И в этом противоречии, в стремлении избежать материальности и в то же время удержать ее возле себя, насытить ее собою, сладко сознавать себя непостоянным. Непохожим на толпу на набережной, счастливую лишь в силу повторяемости жизненных проявлений, — жалких от затертости, от постоянного употребления всуе и напоминающих дистиллированную воду из лаборатории химика-колдуна…
Моя целеустремленность, упорная настойчивость в приближении цели была того же свойства, точно так же напоминала о непреходящих ценностях.
На этот раз я решил схитрить. Глупо штурмовать упорно не покорявшуюся вершину в лоб, с наскока. Не попытаться ли обойти ее с фланга, если воспользоваться военным языком?
Путь для этого имелся только один.
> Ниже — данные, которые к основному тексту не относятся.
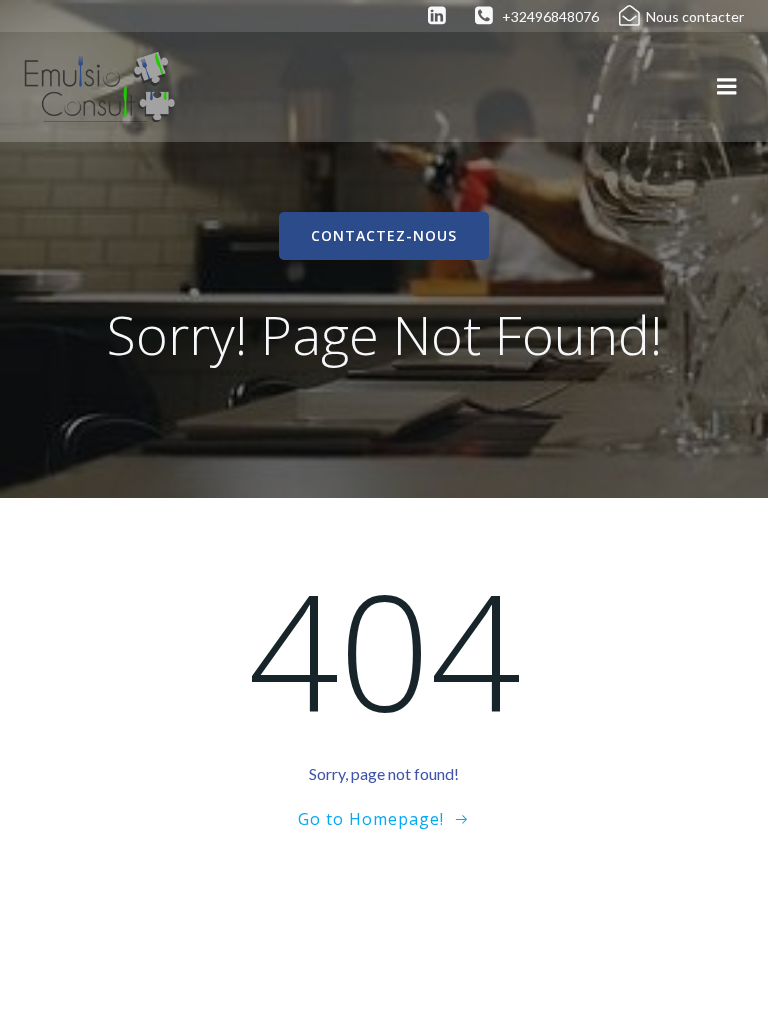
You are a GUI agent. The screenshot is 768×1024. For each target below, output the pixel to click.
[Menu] (727, 87)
Я его высчитал, совершая многочасовые подготовительные прогулки по окрестностям равнины.
Если выйти из гостиницы и направиться в сторону от набережной, то окажешься на одной из двух-трех прилегающих к ней улиц.
Это были прямые как стрела и точно так же разумно и целесообразно устроенные торговые магистрали. В огромном количестве здесь толпятся самые разные по величине и предназначению магазины и магазинчики, очаровательные, с овальными сводами, бутики и винные погребки, кафе, греческие таверны и итальянские траттории, ирландские пабы и русские трактиры, нескончаемые лавки с бижутерией, сувенирами, парфюмерией — всем, чего только может пожелать прихотливая человеческая натура.
От одной из таких улиц кривой переулок ведет на пригородный автовокзал. А за ним, если повернуть направо, начинается пыльная загородная дорога. Она тянется вверх, мимо жалких лачуг окраины. В стороне одиноко и горделиво, как напоминание о более высокой цивилизации, высится земляной треугольник античного дромоса. Табличка у входа оповещает, что древнему святилищу насчитывается приблизительно двадцать пять веков, оно было сооружено при царе таком-то и разрушено и подвергнуто забвению при императорах таком-то и таком-то…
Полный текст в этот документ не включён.